#### [SUPPLIED PASSAGE]

________

Before they reached the Romans, trade goods from the east were largely in the hands of the Kushan Empire. The Yuezhi confederacy in Bactria had unified to form this empire, trading with both China and the Indian subcontinent and providing a conduit between the two, particularly from the city of Taxila. The Kushan Empire managed to stabilize the trading routes connecting the Parthian western leg of the road with that of the central Asian steppes, spreading its control halfway down the Indian subcontinent in the process and ideally positioning itself to handle trade between India, China, and the Mediterranean.
By the third century CE, many empires using the Silk Roads had begun to decline, including the Romans, the Kushans, the Parthians, and the Han. The Kushans and Parthians were replaced by the Sasanids in Persia, who also annexed the northern portion of the Kushan Empire. The Gupta soon controlled the southern portion of India. The Mediterranean world was changing too; the Silk Roads’ new trade destination was the surviving Eastern Roman Empire, known as the Byzantine Empire from the late fifth century onward, following the fall of Roman dominance in western Europe. These new players continued and extended the trade network.
Long-distance trade during the early and later Middle Ages was fraught. The Silk Roads were not a four-thousand-mile-long superhighway outfitted to bridge eastern and western markets from Rome to China but rather a series of interconnected roads, many ill maintained, that were built up over time and eventually linked dozens of oasis towns and market cities such as Palmyra in the west and Bactria in the east. It is most useful to imagine it as a network of “legs” on a journey, along which merchants and traders traveled via caravan with their wares, pausing to rest at caravansaries along the way. Goods changed hands many times over these long distances, being exchanged between merchants who each traveled only part of the “road,” and their price increased the farther they went from their origin.
Buddhism arrived in China sometime during the period known as the Six Dynasties (220–589 CE). Monks traveling the Silk Roads between northern India and Afghanistan brought its universalizing message of a lifestyle open to all and offering salvation to any willing to listen, and they found a receptive audience among countless merchants traveling between China and central Asia. Over time, Buddhist monks established themselves in small communities and set up monasteries at a string of oases the length of the Taklamakan Desert—a chain that ran all the way to the Great Wall in northern China. At one of these, Yungang, weary travelers were greeted by five huge Buddhas carved from the cliffs and surrounded by tens of thousands of statues representing Buddhist deities and patrons (Figure 12.15). This great religious complex offered not only an opportunity to rest and recover but also an entry point to the Chinese market.

________

#### [EXERCISE PROMPT]
Using the passage on the Silk Roads, explain in one to three sentences how the Kushan Empire came to be well placed to handle trade between India, China, and the Mediterranean. The entries after this point come from a separate source.

________

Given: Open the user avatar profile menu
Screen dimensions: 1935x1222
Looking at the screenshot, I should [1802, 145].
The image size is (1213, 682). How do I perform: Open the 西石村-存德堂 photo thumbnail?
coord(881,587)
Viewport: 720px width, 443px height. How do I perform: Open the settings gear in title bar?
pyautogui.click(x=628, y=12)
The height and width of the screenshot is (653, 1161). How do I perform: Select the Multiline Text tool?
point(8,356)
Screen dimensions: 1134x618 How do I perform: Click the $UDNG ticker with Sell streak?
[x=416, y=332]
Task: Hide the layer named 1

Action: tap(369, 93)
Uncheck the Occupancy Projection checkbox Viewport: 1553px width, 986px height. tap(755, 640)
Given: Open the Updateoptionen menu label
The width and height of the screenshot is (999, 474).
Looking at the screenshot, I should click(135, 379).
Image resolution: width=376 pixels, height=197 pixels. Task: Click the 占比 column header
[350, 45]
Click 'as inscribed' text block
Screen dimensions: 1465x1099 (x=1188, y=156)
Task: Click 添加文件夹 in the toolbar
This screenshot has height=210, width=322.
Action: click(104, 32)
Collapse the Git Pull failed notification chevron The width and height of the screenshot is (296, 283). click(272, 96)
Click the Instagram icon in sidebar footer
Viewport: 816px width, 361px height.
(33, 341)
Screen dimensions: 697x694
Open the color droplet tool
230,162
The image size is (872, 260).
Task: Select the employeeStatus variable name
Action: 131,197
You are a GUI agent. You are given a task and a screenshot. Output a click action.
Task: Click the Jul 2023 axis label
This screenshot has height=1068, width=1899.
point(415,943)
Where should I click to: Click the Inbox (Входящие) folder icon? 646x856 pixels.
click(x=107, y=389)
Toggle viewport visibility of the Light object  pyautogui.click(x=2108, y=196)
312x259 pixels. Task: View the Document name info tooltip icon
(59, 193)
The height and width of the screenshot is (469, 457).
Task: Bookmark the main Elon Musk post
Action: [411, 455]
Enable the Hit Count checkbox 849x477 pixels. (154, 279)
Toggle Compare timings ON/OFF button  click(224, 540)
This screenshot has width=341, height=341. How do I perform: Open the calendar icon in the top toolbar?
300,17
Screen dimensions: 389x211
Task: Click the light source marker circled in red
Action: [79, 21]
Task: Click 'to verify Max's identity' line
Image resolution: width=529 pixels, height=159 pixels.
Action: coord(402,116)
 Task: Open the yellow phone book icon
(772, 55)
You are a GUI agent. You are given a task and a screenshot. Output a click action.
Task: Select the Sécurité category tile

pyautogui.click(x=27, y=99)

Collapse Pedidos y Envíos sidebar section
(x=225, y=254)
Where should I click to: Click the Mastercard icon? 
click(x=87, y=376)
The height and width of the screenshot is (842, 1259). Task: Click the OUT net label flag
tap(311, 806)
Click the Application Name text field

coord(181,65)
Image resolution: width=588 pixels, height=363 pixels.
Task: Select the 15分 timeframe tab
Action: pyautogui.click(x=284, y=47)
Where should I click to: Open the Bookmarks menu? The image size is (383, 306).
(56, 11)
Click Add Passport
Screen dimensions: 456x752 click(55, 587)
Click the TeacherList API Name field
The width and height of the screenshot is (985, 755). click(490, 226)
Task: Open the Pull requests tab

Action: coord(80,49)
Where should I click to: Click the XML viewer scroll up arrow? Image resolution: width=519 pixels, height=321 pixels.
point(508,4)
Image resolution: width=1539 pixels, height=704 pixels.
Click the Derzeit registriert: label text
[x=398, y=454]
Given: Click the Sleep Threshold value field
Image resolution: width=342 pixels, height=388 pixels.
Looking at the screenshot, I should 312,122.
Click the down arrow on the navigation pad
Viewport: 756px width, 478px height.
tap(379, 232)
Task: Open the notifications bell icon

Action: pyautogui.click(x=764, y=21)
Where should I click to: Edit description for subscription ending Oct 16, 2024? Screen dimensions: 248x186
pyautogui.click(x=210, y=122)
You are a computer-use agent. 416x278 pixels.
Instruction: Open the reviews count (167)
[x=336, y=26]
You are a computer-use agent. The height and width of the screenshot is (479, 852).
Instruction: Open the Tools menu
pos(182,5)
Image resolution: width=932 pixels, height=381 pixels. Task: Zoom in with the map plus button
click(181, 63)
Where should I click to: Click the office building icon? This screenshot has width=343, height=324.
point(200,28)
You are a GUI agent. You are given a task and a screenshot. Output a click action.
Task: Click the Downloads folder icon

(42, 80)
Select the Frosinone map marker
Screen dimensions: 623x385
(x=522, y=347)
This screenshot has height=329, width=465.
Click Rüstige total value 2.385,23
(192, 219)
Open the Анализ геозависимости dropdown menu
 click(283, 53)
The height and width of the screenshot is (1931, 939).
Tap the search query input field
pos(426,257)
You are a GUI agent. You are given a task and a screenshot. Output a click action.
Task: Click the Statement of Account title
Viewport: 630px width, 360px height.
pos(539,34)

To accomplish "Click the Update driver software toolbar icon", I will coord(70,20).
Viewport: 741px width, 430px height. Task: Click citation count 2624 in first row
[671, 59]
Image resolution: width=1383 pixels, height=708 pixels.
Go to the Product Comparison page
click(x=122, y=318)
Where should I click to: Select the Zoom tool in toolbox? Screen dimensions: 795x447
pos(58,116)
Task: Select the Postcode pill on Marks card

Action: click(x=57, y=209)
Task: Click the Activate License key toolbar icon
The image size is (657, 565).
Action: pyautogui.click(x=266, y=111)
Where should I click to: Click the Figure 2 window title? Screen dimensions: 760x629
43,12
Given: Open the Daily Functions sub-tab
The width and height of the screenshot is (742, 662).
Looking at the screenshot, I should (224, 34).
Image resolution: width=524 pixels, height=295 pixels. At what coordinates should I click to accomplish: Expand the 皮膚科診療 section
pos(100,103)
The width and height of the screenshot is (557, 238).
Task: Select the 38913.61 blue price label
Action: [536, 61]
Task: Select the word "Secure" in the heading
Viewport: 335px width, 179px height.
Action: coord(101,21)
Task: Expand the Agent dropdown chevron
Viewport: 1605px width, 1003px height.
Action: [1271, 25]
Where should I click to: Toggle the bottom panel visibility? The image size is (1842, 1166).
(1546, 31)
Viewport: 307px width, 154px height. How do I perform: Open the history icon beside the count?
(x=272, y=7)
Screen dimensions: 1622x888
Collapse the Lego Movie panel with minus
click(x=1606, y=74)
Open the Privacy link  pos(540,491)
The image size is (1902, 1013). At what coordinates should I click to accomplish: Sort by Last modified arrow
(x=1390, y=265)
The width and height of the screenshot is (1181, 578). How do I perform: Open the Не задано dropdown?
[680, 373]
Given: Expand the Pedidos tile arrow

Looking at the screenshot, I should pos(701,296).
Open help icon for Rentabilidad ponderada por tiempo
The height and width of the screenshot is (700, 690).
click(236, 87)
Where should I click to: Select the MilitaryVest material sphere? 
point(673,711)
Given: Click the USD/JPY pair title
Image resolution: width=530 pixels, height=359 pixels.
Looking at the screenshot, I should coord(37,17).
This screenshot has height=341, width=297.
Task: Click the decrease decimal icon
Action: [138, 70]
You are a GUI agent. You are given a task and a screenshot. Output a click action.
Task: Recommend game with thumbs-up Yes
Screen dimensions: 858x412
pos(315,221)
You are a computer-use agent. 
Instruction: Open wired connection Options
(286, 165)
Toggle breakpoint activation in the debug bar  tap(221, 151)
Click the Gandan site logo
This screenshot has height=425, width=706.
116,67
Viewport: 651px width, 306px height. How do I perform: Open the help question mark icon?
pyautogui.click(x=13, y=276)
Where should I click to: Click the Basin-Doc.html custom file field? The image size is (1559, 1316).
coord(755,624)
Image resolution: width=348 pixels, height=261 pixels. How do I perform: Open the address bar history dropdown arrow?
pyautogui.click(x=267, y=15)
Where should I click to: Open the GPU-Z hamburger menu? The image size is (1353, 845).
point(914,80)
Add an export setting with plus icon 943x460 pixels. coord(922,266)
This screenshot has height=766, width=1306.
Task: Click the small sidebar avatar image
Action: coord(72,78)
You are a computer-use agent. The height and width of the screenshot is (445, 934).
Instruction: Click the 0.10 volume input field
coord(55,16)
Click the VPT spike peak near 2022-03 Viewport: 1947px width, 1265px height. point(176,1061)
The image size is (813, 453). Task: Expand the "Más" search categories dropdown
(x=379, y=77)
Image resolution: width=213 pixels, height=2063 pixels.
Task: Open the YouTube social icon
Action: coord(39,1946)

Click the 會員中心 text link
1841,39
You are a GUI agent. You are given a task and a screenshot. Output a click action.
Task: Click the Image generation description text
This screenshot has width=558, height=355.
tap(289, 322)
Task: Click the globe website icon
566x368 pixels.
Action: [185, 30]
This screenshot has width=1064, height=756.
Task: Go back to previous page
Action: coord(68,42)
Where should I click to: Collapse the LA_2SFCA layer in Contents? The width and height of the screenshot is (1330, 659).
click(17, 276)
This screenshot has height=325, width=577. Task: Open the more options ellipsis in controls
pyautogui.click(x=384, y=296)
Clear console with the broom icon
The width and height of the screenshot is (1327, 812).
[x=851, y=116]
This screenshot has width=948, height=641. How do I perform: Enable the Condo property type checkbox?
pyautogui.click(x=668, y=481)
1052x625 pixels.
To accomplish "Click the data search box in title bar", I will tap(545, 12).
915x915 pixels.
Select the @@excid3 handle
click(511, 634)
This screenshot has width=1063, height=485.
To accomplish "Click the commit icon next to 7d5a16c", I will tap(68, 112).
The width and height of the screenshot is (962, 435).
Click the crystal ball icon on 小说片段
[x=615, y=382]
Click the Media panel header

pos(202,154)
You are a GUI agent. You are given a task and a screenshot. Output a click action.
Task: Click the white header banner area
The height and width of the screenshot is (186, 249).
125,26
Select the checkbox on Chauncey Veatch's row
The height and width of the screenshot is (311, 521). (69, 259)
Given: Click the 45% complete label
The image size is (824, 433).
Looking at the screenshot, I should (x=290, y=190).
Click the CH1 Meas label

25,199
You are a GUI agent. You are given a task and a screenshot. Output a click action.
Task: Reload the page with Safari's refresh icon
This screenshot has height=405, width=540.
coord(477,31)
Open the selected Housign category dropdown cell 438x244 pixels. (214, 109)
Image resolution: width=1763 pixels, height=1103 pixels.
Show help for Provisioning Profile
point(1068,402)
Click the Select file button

________

#### [RIGHT ANSWER]
The Kushan Empire stabilized the trade routes linking the Parthian western leg of the road with the central Asian steppes. In doing so, it spread its control halfway down the Indian subcontinent. It also traded with both China and the Indian subcontinent and served as a link between them, especially from the city of Taxila.